:: Dataset content
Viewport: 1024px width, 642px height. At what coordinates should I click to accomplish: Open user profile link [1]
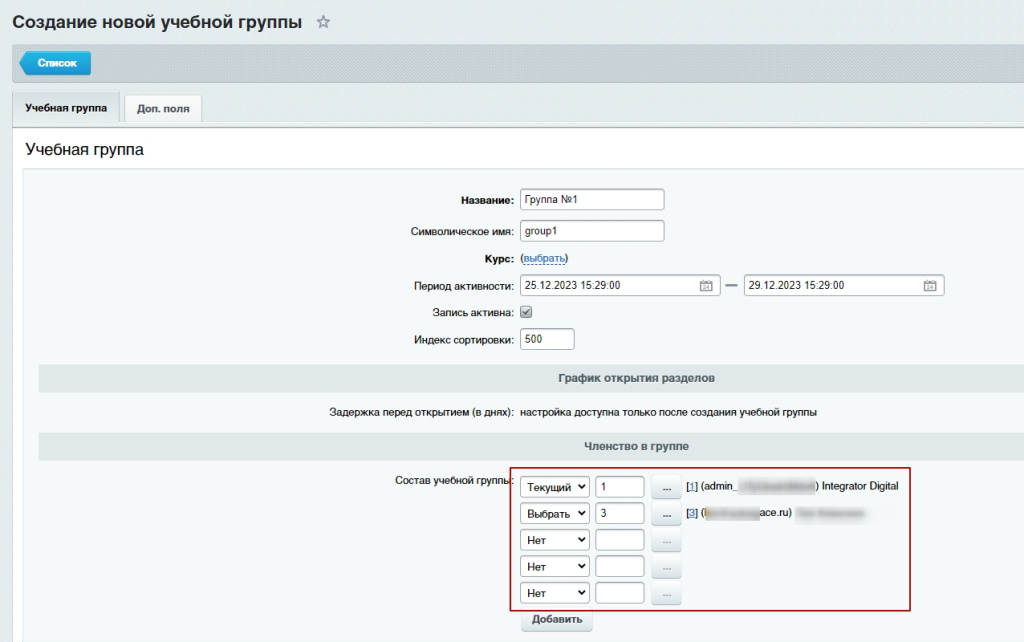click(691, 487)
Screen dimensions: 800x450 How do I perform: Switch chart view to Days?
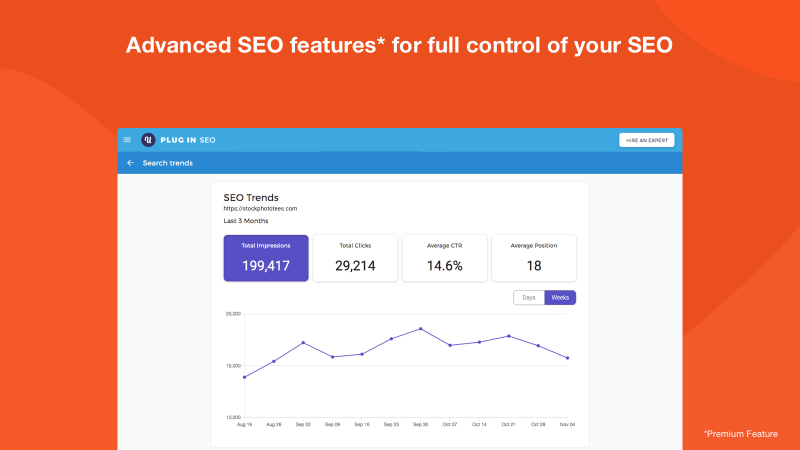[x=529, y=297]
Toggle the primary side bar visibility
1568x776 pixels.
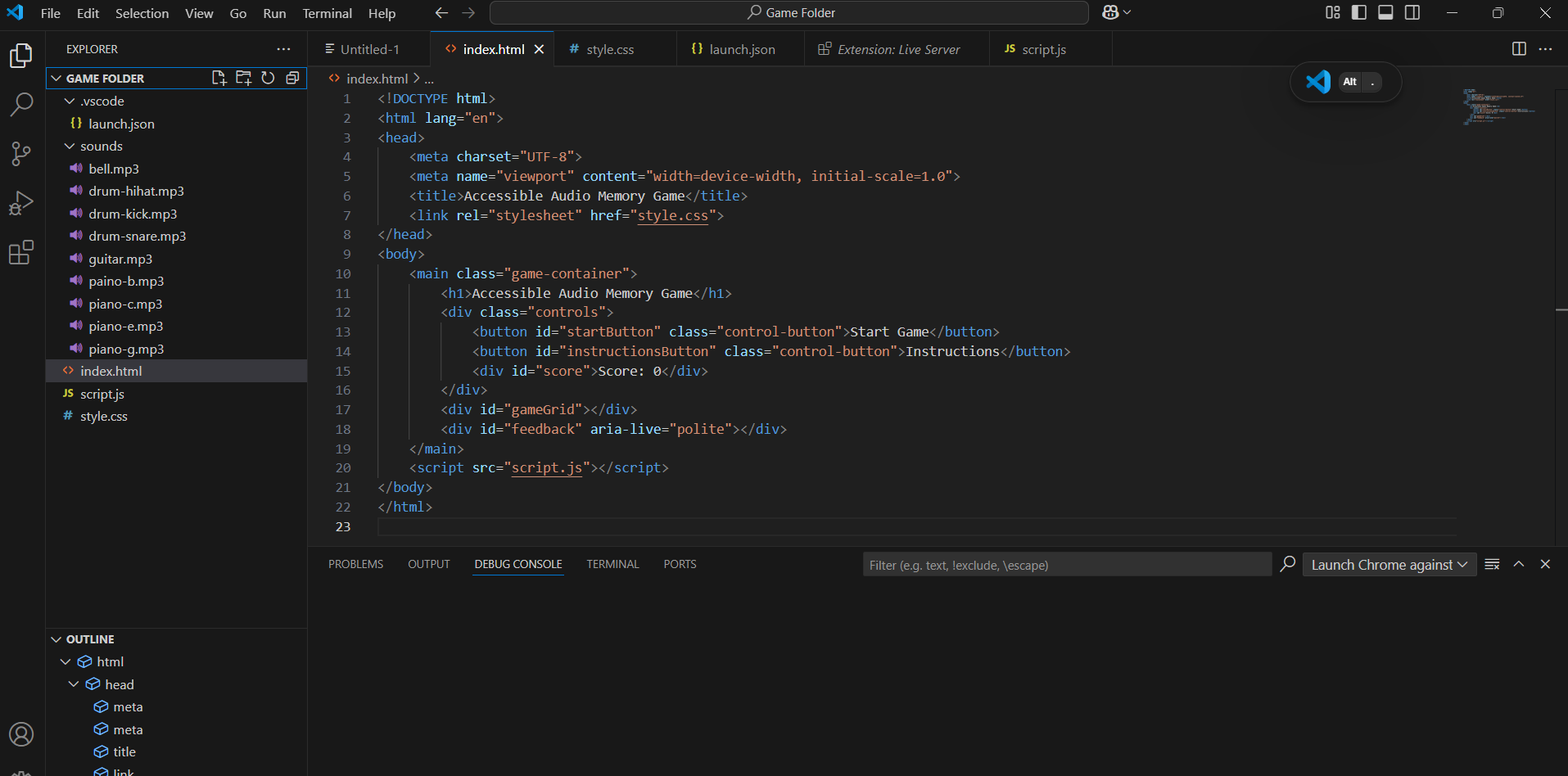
::::
- Task item:
Faithful copy, images left out: write out every line of data.

- Exercise answer:
Viewport: 1024px width, 642px height. At what coordinates should I click to accomplish: Open user profile link [1]
click(691, 487)
Screen dimensions: 800x450 How do I perform: Switch chart view to Days?
[x=529, y=297]
Toggle the primary side bar visibility
1568x776 pixels.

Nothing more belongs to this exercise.